▸ **What to produce**:
Word for word, please copy the listing below, with its pictures left out.

--- START ---

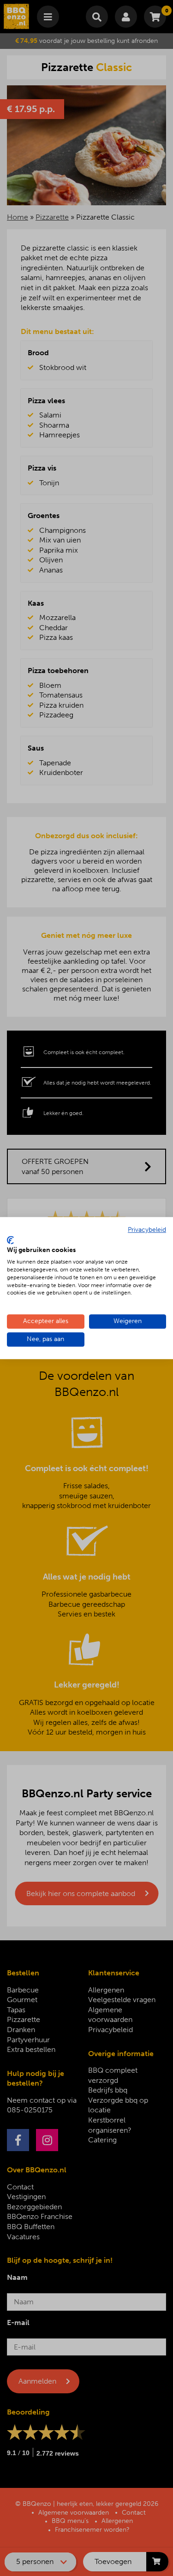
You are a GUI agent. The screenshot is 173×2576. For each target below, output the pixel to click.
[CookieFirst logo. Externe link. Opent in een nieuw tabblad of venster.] (10, 1240)
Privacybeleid (147, 1230)
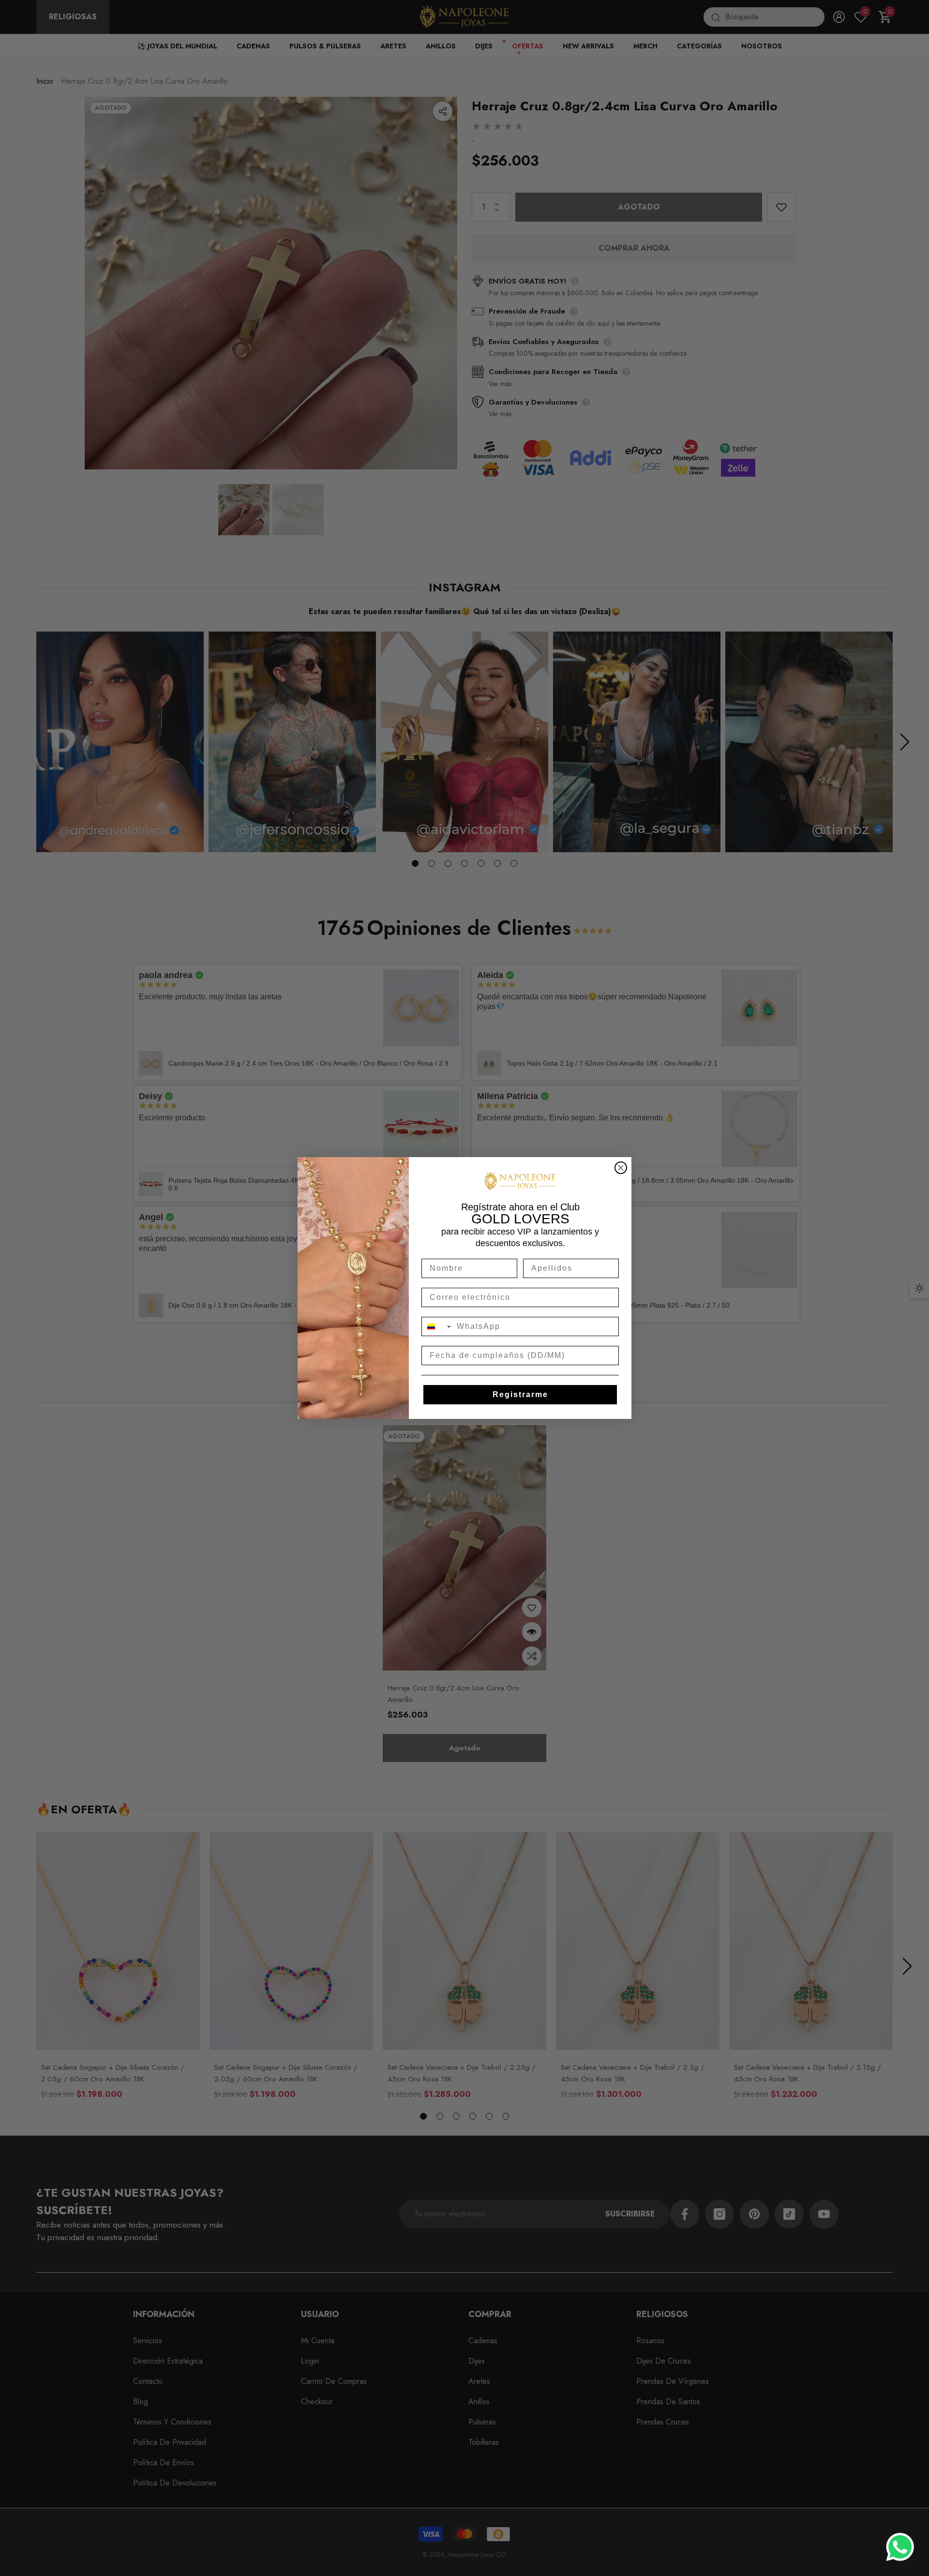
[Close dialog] (621, 1168)
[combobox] (437, 1326)
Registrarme (520, 1394)
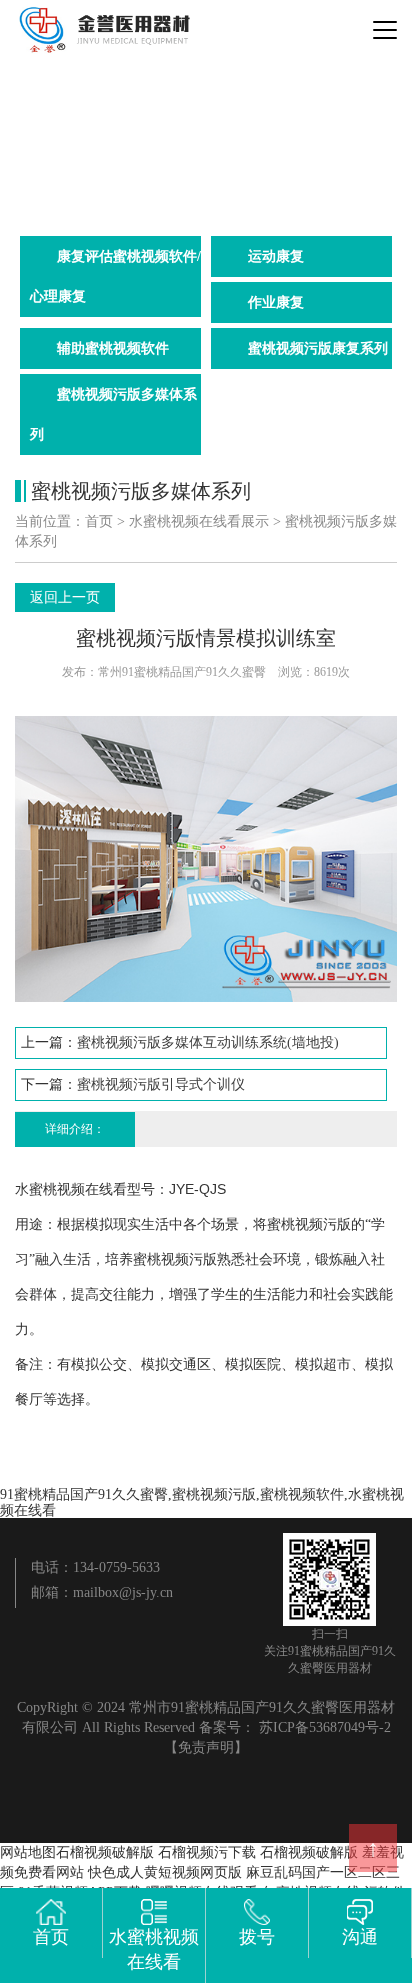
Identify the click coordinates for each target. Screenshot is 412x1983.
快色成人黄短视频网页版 (165, 1872)
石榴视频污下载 (207, 1852)
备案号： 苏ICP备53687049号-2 (295, 1727)
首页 (99, 521)
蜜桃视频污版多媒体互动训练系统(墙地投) (208, 1042)
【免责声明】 (206, 1747)
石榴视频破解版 (105, 1852)
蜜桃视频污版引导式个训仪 (161, 1084)
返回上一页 (65, 597)
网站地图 (28, 1852)
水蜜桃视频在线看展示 (199, 521)
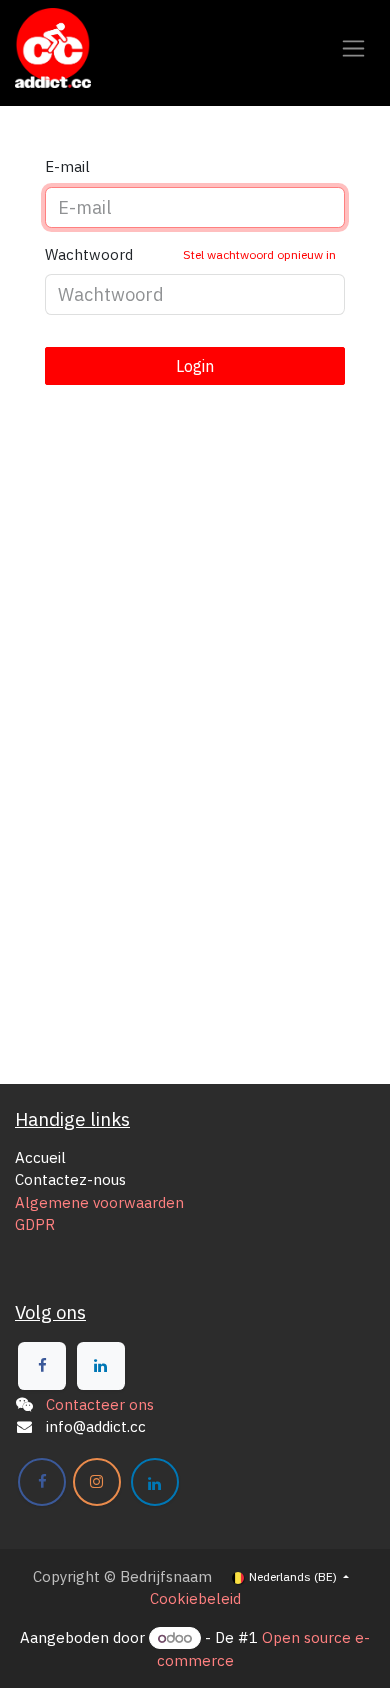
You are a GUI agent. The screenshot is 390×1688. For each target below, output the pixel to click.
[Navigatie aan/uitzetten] (353, 48)
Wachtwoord (190, 254)
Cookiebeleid (195, 1598)
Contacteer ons (100, 1404)
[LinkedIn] (101, 1366)
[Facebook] (42, 1366)
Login (195, 366)
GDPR (35, 1224)
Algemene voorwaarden (99, 1202)
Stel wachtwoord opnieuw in (259, 254)
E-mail (67, 166)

--- END ---

▸ **Exercise output**:
You are a GUI agent. The screenshot is 173×2576. For each target below, output the pixel to click.
[CookieFirst logo. Externe link. Opent in een nieuw tabblad of venster.] (10, 1240)
Privacybeleid (147, 1230)
[Close dialog] (621, 1168)
[combobox] (437, 1326)
Registrarme (520, 1394)
Identify the click coordinates for each target. Screenshot is 412x1983.
快色成人黄短视频网页版 (165, 1872)
石榴视频污下载 (207, 1852)
备案号： 苏ICP备53687049号-2 (295, 1727)
首页 (99, 521)
蜜桃视频污版多媒体互动训练系统(墙地投) (208, 1042)
【免责声明】 (206, 1747)
石榴视频破解版 (105, 1852)
蜜桃视频污版引导式个训仪 (161, 1084)
返回上一页 (65, 597)
网站地图 (28, 1852)
水蜜桃视频在线看展示 (199, 521)
You are a GUI agent. The screenshot is 390×1688. For each target below, output the pixel to click.
[Navigatie aan/uitzetten] (353, 48)
Wachtwoord (190, 254)
Cookiebeleid (195, 1598)
Contacteer ons (100, 1404)
[LinkedIn] (101, 1366)
[Facebook] (42, 1366)
Login (195, 366)
GDPR (35, 1224)
Algemene voorwaarden (99, 1202)
Stel wachtwoord opnieuw in (259, 254)
E-mail (67, 166)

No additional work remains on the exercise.